_PROBLEM TO WORK ON_: Copy out the entries exactly, from the first line to the last.

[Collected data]
====

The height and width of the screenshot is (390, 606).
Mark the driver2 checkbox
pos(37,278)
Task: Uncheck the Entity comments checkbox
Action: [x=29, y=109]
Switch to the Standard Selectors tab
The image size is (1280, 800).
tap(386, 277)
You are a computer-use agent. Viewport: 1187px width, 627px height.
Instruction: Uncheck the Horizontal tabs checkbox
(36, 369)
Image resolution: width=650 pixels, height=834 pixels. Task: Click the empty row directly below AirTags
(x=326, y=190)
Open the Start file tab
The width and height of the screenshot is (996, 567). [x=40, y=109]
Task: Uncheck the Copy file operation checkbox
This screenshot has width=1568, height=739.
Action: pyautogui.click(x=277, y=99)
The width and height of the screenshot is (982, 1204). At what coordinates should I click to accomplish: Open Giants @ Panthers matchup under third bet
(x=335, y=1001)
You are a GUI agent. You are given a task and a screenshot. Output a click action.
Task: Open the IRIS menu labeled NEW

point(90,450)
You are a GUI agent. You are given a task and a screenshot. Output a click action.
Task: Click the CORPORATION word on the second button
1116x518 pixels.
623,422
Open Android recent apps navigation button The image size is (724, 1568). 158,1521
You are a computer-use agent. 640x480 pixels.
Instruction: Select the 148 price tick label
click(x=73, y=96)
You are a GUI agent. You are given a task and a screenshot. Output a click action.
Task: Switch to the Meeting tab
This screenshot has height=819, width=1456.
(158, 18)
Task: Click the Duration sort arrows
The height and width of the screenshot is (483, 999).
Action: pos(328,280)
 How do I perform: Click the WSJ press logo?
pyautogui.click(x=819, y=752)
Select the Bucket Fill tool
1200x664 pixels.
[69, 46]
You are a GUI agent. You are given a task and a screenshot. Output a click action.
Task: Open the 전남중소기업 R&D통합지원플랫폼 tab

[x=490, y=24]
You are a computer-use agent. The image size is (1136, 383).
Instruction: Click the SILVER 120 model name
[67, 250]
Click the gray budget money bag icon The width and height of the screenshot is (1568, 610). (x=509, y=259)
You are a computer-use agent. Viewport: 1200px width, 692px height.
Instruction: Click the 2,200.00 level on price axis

====

_THE ANSWER_:
The height and width of the screenshot is (390, 606).
Mark the driver2 checkbox
pos(37,278)
Task: Uncheck the Entity comments checkbox
Action: [x=29, y=109]
Switch to the Standard Selectors tab
The image size is (1280, 800).
tap(386, 277)
You are a computer-use agent. Viewport: 1187px width, 627px height.
Instruction: Uncheck the Horizontal tabs checkbox
(36, 369)
Image resolution: width=650 pixels, height=834 pixels. Task: Click the empty row directly below AirTags
(x=326, y=190)
Open the Start file tab
The width and height of the screenshot is (996, 567). [x=40, y=109]
Task: Uncheck the Copy file operation checkbox
This screenshot has width=1568, height=739.
Action: pyautogui.click(x=277, y=99)
The width and height of the screenshot is (982, 1204). At what coordinates should I click to accomplish: Open Giants @ Panthers matchup under third bet
(x=335, y=1001)
You are a GUI agent. You are given a task and a screenshot. Output a click action.
Task: Open the IRIS menu labeled NEW

point(90,450)
You are a GUI agent. You are given a task and a screenshot. Output a click action.
Task: Click the CORPORATION word on the second button
1116x518 pixels.
623,422
Open Android recent apps navigation button The image size is (724, 1568). 158,1521
You are a computer-use agent. 640x480 pixels.
Instruction: Select the 148 price tick label
click(x=73, y=96)
You are a GUI agent. You are given a task and a screenshot. Output a click action.
Task: Switch to the Meeting tab
This screenshot has height=819, width=1456.
(158, 18)
Task: Click the Duration sort arrows
The height and width of the screenshot is (483, 999).
Action: pos(328,280)
 How do I perform: Click the WSJ press logo?
pyautogui.click(x=819, y=752)
Select the Bucket Fill tool
1200x664 pixels.
[69, 46]
You are a GUI agent. You are given a task and a screenshot. Output a click action.
Task: Open the 전남중소기업 R&D통합지원플랫폼 tab

[x=490, y=24]
You are a computer-use agent. The image size is (1136, 383).
Instruction: Click the SILVER 120 model name
[67, 250]
Click the gray budget money bag icon The width and height of the screenshot is (1568, 610). (x=509, y=259)
You are a computer-use agent. Viewport: 1200px width, 692px height.
Instruction: Click the 2,200.00 level on price axis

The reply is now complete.